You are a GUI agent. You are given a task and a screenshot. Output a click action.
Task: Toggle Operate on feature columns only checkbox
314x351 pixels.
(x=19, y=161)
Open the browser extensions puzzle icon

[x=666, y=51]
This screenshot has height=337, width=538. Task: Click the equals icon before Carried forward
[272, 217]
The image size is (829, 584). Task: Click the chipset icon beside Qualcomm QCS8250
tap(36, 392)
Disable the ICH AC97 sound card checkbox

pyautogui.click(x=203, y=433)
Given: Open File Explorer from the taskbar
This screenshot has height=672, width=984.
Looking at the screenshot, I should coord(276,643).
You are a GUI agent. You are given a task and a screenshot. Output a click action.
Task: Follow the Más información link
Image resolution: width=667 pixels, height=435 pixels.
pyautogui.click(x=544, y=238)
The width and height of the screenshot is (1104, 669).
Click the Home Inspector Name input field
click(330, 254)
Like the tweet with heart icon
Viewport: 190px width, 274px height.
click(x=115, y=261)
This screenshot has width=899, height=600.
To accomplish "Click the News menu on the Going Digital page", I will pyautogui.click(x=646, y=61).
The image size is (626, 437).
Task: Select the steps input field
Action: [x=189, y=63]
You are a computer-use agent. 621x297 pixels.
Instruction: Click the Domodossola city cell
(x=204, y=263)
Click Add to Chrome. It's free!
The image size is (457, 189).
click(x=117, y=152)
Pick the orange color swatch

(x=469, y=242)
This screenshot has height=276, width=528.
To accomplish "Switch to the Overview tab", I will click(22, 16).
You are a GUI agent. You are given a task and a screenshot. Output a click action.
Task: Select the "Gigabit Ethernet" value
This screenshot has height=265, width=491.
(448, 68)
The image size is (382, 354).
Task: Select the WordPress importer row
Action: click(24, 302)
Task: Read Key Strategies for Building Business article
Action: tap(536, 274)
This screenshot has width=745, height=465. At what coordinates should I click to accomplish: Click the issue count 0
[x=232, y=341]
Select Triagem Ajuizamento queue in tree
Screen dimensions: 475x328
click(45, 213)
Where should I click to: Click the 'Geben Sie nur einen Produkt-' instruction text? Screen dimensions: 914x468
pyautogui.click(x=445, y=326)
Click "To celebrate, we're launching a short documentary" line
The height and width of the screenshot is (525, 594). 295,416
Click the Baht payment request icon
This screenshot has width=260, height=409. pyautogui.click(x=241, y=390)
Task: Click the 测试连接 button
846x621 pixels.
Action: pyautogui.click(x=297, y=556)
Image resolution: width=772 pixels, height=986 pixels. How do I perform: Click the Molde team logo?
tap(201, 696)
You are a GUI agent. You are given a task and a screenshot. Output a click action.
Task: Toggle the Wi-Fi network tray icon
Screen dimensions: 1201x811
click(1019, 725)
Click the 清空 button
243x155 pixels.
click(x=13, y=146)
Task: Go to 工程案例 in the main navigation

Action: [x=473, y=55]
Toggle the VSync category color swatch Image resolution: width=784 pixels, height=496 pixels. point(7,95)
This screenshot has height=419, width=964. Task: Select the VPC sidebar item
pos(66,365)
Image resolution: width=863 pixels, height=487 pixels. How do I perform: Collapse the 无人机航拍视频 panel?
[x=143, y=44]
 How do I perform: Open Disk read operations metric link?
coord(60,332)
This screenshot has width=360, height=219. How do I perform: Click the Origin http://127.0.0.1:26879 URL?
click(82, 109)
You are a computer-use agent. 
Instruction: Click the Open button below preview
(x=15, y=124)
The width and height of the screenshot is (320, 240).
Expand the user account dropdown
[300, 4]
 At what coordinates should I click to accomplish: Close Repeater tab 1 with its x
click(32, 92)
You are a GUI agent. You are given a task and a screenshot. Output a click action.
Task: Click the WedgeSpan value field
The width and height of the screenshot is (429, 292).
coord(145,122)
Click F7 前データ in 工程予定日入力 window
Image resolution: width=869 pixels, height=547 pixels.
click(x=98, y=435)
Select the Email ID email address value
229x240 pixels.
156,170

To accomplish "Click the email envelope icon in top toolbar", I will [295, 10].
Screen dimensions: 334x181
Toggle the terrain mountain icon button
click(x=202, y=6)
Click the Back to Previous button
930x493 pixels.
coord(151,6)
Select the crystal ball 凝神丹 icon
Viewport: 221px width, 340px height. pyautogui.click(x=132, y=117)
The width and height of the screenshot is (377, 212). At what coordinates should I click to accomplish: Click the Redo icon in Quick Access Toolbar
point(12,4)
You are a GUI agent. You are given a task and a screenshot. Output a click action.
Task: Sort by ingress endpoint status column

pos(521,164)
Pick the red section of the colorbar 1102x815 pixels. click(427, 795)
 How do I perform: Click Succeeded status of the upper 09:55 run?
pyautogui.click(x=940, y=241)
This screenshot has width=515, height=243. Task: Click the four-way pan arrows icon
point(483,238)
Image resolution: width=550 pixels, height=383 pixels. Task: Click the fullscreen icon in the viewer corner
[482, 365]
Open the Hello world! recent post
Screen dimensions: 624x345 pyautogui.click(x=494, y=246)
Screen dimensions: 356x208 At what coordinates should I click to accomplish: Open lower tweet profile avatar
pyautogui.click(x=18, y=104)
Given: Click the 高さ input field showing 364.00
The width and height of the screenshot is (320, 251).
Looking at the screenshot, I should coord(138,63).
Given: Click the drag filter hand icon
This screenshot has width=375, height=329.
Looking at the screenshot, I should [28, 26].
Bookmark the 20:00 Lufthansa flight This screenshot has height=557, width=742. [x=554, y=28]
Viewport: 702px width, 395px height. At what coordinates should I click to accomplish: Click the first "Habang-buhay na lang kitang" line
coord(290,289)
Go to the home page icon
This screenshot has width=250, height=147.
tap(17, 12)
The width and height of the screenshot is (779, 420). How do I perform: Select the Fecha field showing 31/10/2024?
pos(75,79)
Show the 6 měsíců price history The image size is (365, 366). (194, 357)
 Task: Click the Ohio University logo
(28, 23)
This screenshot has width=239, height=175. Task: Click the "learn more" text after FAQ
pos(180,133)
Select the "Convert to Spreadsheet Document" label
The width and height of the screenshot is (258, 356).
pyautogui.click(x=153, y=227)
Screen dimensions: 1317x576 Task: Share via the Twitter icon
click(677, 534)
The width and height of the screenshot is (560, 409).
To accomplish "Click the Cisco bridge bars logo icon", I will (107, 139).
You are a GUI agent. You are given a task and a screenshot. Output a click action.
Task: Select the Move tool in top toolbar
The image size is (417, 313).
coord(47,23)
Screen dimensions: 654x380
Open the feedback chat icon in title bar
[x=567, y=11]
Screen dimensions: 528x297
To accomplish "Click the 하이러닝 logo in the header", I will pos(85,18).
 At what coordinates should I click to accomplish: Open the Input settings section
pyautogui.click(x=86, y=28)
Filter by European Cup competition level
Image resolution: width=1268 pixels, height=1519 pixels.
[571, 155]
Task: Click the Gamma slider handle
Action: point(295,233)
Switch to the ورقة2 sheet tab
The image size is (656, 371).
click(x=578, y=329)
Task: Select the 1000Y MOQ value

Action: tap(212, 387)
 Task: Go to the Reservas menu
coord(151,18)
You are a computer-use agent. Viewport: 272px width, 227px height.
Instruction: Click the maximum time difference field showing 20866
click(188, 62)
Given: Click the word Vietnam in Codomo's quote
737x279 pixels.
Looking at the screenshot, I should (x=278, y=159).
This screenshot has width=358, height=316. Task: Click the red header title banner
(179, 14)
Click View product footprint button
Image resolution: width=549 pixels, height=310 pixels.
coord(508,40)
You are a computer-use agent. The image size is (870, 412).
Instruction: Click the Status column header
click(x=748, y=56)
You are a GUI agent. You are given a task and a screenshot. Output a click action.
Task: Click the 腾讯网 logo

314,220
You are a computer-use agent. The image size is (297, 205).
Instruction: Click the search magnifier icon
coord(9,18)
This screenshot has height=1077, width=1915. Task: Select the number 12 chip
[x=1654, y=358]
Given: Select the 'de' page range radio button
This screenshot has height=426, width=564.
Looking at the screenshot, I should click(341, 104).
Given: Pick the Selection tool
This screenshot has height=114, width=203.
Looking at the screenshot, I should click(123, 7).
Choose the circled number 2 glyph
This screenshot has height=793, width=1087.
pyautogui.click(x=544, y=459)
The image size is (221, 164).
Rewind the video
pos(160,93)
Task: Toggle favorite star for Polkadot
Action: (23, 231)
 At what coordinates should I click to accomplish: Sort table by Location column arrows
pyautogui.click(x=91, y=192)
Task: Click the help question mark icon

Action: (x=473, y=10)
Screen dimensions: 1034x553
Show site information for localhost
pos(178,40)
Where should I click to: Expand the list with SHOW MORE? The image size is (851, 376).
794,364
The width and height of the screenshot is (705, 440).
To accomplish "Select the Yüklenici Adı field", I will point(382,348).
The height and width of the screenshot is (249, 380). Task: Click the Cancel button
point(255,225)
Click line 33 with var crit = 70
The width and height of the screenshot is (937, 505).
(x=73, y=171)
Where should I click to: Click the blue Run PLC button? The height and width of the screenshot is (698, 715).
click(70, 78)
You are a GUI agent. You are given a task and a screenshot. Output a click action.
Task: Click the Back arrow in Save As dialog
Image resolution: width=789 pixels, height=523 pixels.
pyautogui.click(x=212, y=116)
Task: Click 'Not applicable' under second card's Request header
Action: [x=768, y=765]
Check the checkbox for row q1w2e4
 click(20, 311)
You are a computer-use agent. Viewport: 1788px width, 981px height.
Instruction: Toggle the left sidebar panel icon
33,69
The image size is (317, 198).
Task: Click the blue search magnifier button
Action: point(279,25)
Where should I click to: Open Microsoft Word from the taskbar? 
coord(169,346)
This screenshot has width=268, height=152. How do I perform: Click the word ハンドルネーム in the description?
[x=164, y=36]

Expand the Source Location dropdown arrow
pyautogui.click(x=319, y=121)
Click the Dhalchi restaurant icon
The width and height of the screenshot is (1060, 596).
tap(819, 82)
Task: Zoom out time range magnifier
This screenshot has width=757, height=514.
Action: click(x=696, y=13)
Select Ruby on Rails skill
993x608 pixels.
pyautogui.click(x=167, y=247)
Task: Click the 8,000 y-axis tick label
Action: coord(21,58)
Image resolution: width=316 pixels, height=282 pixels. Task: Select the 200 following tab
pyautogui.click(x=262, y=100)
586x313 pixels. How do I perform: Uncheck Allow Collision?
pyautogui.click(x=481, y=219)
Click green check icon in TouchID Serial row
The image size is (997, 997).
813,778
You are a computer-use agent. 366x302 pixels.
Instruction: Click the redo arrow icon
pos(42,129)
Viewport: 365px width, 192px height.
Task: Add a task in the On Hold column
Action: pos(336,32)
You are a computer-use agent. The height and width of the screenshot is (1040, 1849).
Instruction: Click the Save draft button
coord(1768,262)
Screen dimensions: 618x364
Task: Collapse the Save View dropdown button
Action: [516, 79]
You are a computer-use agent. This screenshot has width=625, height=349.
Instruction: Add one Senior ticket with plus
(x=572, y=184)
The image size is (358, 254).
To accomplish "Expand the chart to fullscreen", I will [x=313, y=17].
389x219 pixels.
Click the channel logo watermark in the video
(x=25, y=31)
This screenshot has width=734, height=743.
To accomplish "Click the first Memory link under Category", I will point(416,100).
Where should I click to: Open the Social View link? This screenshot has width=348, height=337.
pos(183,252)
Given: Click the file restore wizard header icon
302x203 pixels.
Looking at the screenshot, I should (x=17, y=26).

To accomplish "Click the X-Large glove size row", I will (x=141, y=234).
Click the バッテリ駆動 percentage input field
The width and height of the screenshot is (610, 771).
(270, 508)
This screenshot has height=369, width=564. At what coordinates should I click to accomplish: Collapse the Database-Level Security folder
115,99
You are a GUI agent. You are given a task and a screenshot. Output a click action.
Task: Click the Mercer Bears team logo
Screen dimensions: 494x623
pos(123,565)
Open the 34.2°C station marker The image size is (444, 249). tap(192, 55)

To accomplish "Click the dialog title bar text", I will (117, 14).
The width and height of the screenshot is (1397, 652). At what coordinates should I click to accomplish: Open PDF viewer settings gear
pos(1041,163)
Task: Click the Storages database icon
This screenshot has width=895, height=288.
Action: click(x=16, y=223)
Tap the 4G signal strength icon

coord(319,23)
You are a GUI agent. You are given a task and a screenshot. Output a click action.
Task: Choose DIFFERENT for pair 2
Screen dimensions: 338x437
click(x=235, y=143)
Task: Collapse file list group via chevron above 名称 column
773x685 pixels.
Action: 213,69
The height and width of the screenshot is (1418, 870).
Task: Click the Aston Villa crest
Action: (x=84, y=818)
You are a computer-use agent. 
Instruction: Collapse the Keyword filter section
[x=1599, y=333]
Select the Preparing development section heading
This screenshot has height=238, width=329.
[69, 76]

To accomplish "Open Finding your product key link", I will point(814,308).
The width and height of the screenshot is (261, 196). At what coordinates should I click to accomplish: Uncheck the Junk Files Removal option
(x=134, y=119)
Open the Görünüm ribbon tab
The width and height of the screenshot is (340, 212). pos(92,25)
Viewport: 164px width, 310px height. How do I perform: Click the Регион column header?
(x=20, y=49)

■ ■ ■ ■ ■ ■ ■

All lines in the listing above between the line with "This screenshot has width=268, height=152." and the line with "You are a computer-use agent. 366x302 pixels.", inclusive, should be set down exactly, and no line outside that range.

This screenshot has width=268, height=152. How do I perform: Click the word ハンドルネーム in the description?
[x=164, y=36]

Expand the Source Location dropdown arrow
pyautogui.click(x=319, y=121)
Click the Dhalchi restaurant icon
The width and height of the screenshot is (1060, 596).
tap(819, 82)
Task: Zoom out time range magnifier
This screenshot has width=757, height=514.
Action: click(x=696, y=13)
Select Ruby on Rails skill
993x608 pixels.
pyautogui.click(x=167, y=247)
Task: Click the 8,000 y-axis tick label
Action: coord(21,58)
Image resolution: width=316 pixels, height=282 pixels. Task: Select the 200 following tab
pyautogui.click(x=262, y=100)
586x313 pixels. How do I perform: Uncheck Allow Collision?
pyautogui.click(x=481, y=219)
Click green check icon in TouchID Serial row
The image size is (997, 997).
813,778
You are a computer-use agent. 366x302 pixels.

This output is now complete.